Passage »
....................
# Little flag in steering wheel



## Carlosgc77 (Jul 27, 2012)

Hello, what's the difference if the steering wheel have a little flag


----------



## YELLOW_TT (Feb 25, 2004)

It was just the wheel used in the early TTs there is no difference as such how ever the early wheels do have a different shaped airbag unit to the later ones


----------



## Carlosgc77 (Jul 27, 2012)

So it's a TT S


----------



## Carlosgc77 (Jul 27, 2012)

Carlosgc77 said:


> So it's a TT S


 and they say it's a Neiman it's that special?


----------



## YELLOW_TT (Feb 25, 2004)
....................
Information supplied »

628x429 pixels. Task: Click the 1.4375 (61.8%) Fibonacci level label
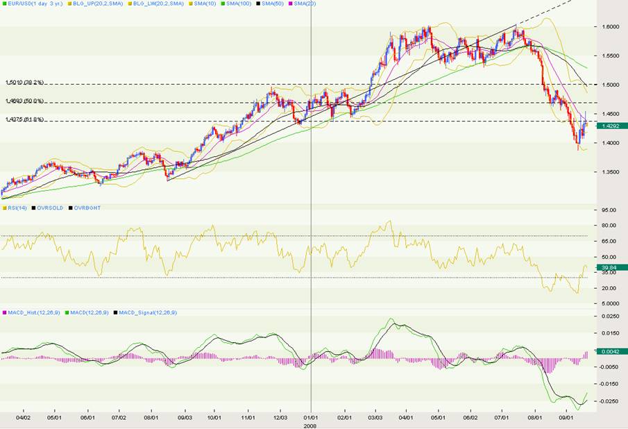pyautogui.click(x=25, y=119)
....................
What is being asked »
Continue the forum thread about the little flag on the steering wheel, beginning after its final line.

Exercise response »
Carlosgc77 said:


> So it's a TT S


No it's not a TTs there was no TTs in the mk1 only a TT sport at the end of the mk1s life
As I said it is just a different wheel they used on the early 180s and 225s they chanced to the wheel with out the badge in early 2001 I think my 2001 51 plate roadster has not got the badge


----------



## wja96 (Mar 4, 2010)

I suspect the OP is in the USA.

http://answers.yahoo.com/question/index ... 552AAYMliW

So it sounds like if you want a grey Mk I FWD with red baseball leather seats and polished wheels, it's just the one for you!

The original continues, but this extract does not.